# EXTRACTED TEXT:

Popular New York Restaurant May Close Doors Because of Excessive Union Demands

They want to increase rent 350 percent — from around $13,500 a month to $50,000 - $60,000.

Barbara Smith, a famous model and “lifestyle entrepreneur,” started her B. Smith’s restaurant in 1986 in a New York neighborhood that, at the time, was "better known for junkies and hookers.” Since opening her Southern-inspired dining establishment, she helped reestablish the city's Theater District as a popular and profitable tourist attraction.

“What Barbara Smith accomplished on the Avenue of Lost Souls is nothing short of remarkable,” said Dan Gasby, her husband and business partner, in a recent New York Post report.

With the enormous popularity of her restaurant, Smith decided that it needed to expand to a larger facility. She then relocated from West 47th street to Restaurant Row in New York. Her restaurant has been there for going on 11 years.

# INFORMATION SHOWN:
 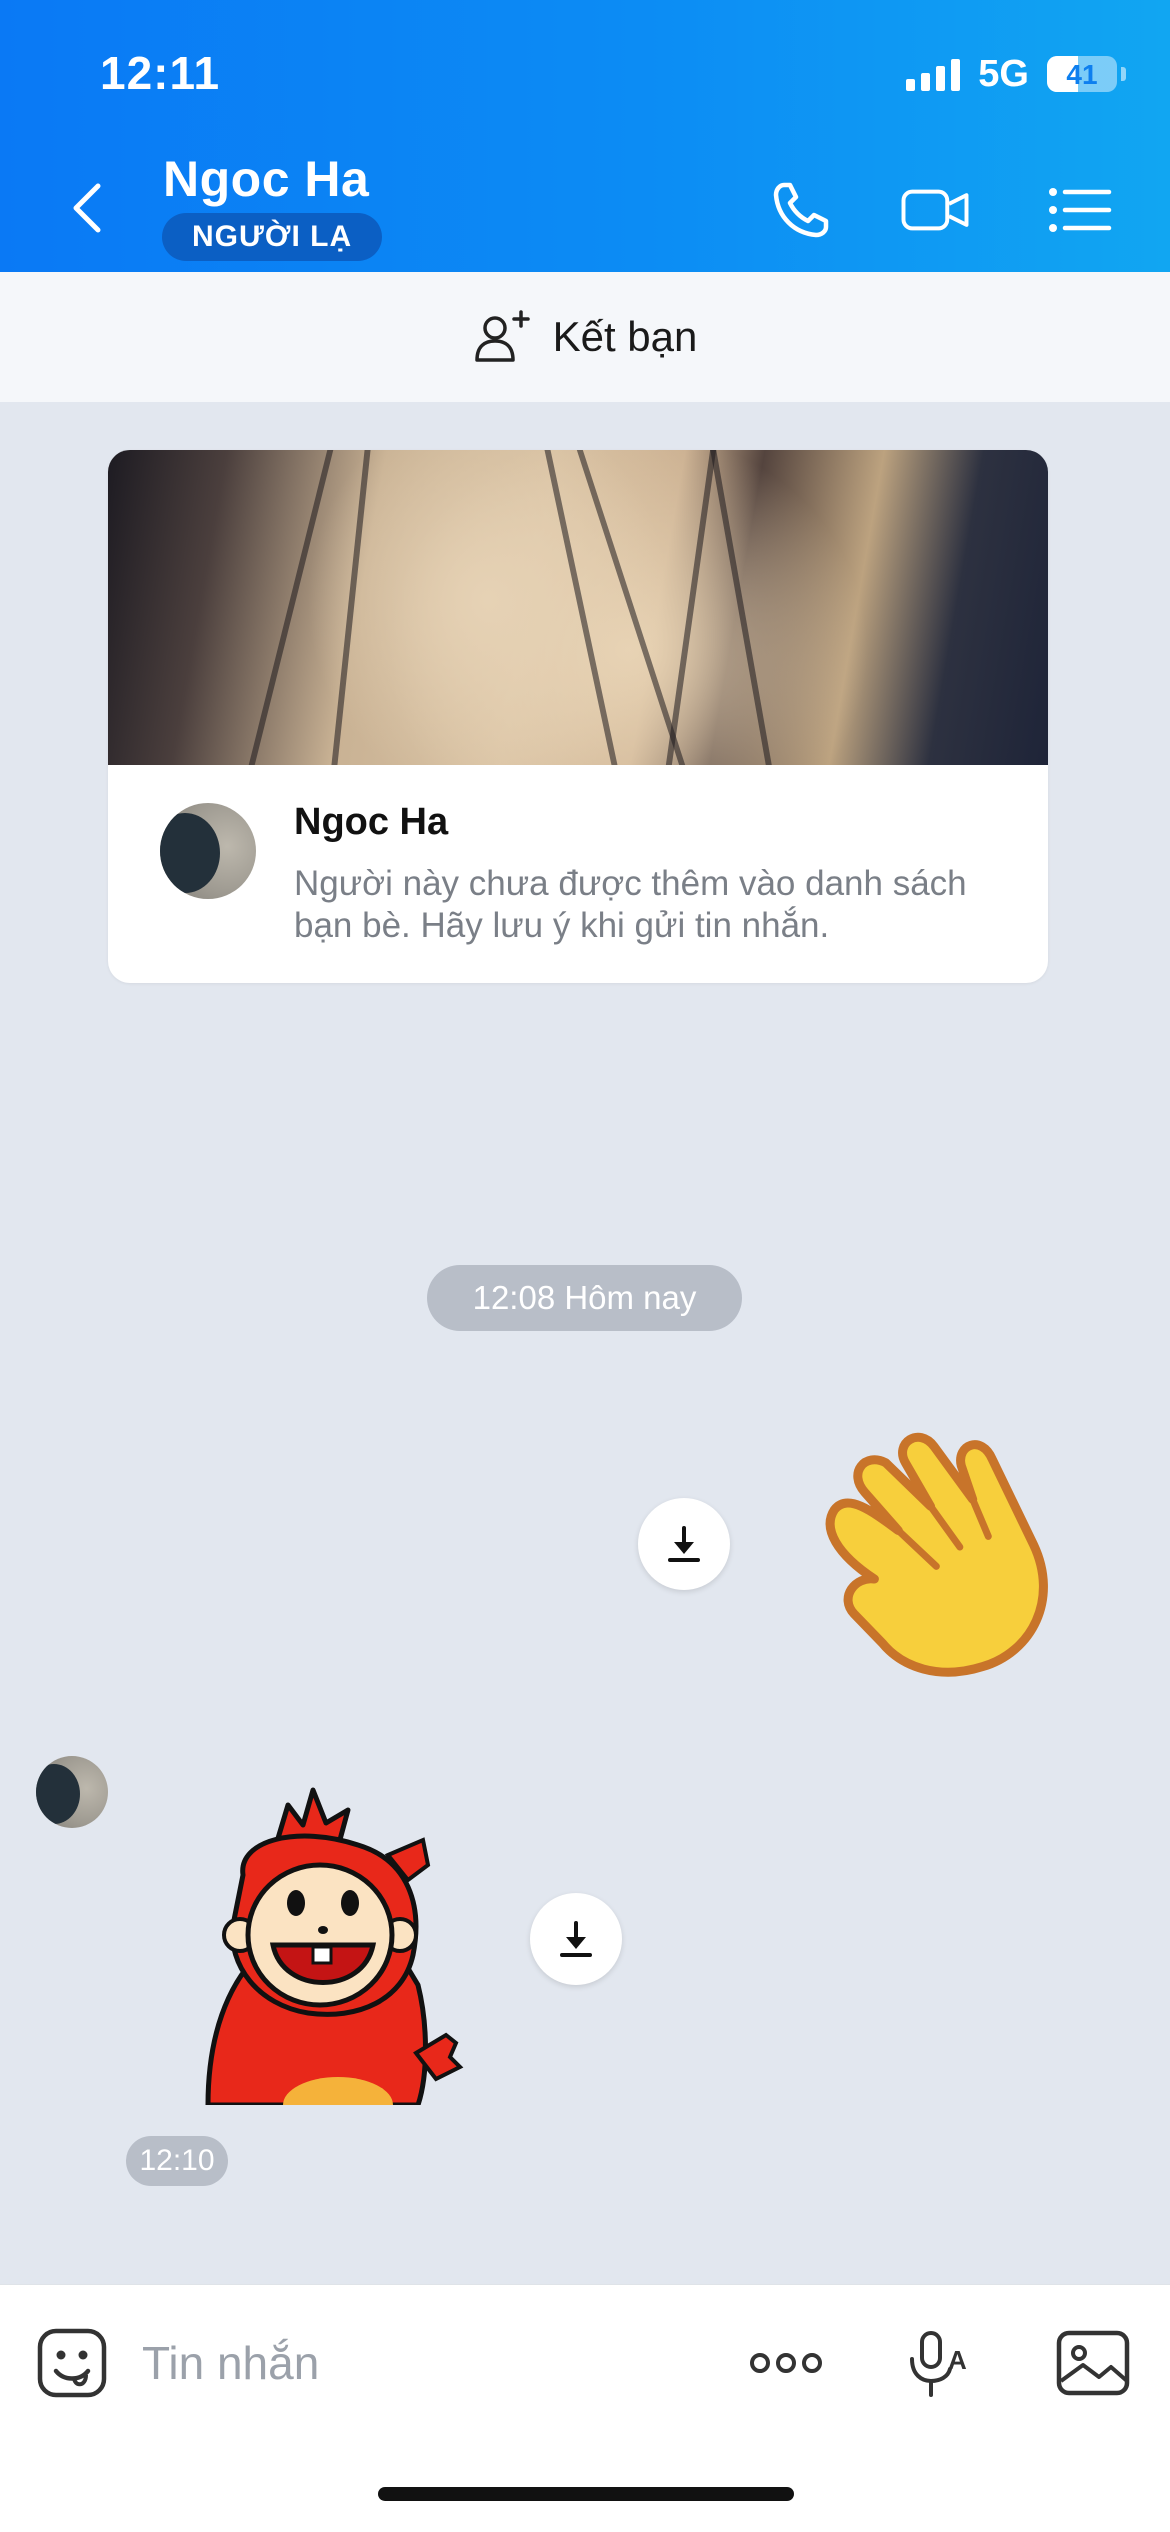 I want to click on home-indicator, so click(x=586, y=2494). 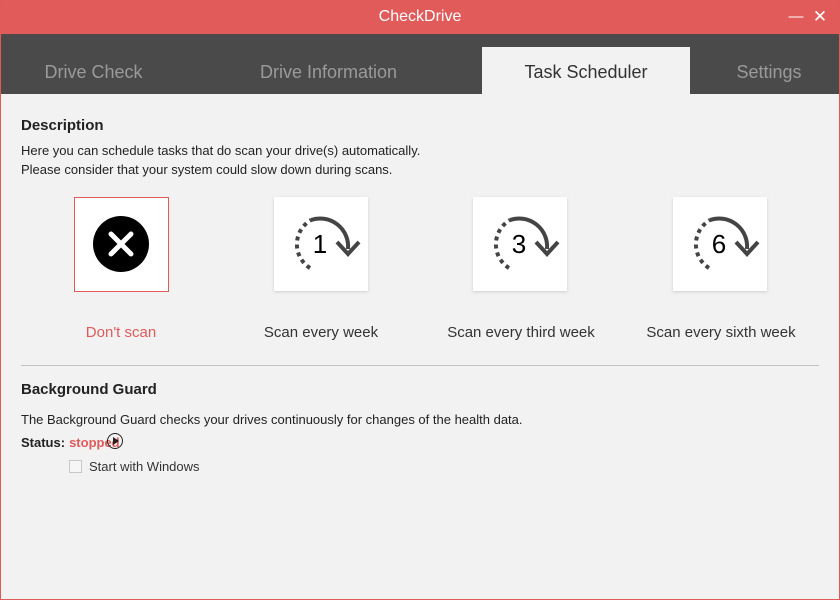 What do you see at coordinates (321, 332) in the screenshot?
I see `option-label-every-week: Scan every week` at bounding box center [321, 332].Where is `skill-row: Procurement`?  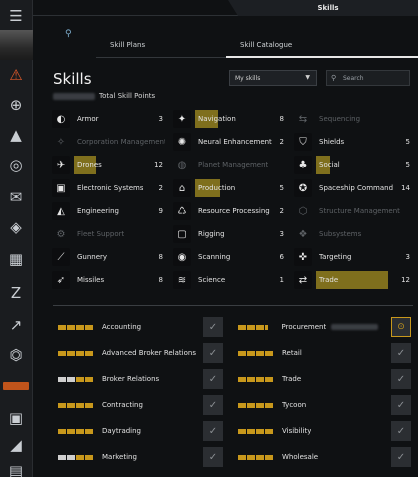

# APPLY WHAT YOU READ:
(A) In what year did Barbara Smith start her restaurant, according to the article about B. Smith's restaurant?
(B) Go on with the article about B. Smith's restaurant, starting right after its last sentence.

# TASK RESPONSES:
(A) 1986

(B)
However, some recent and unexpected financial issues have her wondering whether she should just close shop. See, Local 1 of the stagehands runs the building she has leased for the last 11 years on Restaurant Row--the same union that saw its membership grow in proportion to the Theater District's surge in popularity.

“Now with the lease expiring in February, the union wants to increase the rent 350 percent — from around $13,500 a month to about $50,000, going up to $60,000 a month within five years,” reports the Post.

This enormous increase has many believing that the same union that saw its membership grow as a result in the popularity of the pre- and post-theater dining location is purposely muscling Smith out of the distinct.

“The very nature of the money they are asking says they don’t want us here,” Smith said. “Our attitude is that we survived 11 years and gave the building and Restaurant Row more value than it had previously.”

Why the union would want do this is anyone's guess.

Indeed, it seems very odd, even ungrateful, that they would want to push her out given the fact that her restaurant has for over two decades attracted top tier celebrities (including Robert DeNiro, Denzel Washington, and Sidney Poitier) which, in turn, attracted tourists and their money.

“At B. Smith, there wasn’t an us and a them — it was just everyone coming together and having a good time,” Gasby said.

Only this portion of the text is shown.